**Problem statement**
Retype each of the entries below exactly as written.

**Records supplied**
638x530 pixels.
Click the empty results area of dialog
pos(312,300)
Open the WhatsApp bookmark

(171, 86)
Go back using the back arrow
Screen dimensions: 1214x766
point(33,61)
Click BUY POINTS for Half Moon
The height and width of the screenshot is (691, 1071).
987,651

**Answer section**
638x530 pixels.
Click the empty results area of dialog
pos(312,300)
Open the WhatsApp bookmark

(171, 86)
Go back using the back arrow
Screen dimensions: 1214x766
point(33,61)
Click BUY POINTS for Half Moon
The height and width of the screenshot is (691, 1071).
987,651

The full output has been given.